(Saved entries)
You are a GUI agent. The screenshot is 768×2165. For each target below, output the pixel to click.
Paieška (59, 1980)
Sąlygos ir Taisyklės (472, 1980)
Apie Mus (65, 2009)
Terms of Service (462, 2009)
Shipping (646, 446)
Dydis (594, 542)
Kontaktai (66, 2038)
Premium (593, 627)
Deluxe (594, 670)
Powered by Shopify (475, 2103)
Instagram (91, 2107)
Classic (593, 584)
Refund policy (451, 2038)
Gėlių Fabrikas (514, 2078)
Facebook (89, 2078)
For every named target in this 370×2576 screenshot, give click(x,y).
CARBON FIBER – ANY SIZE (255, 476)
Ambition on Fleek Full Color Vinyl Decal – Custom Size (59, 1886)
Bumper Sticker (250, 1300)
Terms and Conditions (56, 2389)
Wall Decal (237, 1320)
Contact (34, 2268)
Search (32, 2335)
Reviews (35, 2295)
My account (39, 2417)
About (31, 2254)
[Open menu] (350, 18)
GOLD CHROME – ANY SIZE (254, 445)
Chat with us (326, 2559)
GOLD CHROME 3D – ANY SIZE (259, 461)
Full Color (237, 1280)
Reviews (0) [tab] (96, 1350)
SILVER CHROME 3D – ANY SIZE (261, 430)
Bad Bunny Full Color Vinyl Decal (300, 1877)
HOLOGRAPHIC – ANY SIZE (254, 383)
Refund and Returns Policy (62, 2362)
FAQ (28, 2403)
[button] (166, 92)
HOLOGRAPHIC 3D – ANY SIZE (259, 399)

### Work task
Only the lines from the one containing "HOLOGRAPHIC – ANY SIZE (254, 383)" through the last line above belong in your answer. Retype them exactly.

### Answer section
HOLOGRAPHIC – ANY SIZE (254, 383)
Refund and Returns Policy (62, 2362)
FAQ (28, 2403)
[button] (166, 92)
HOLOGRAPHIC 3D – ANY SIZE (259, 399)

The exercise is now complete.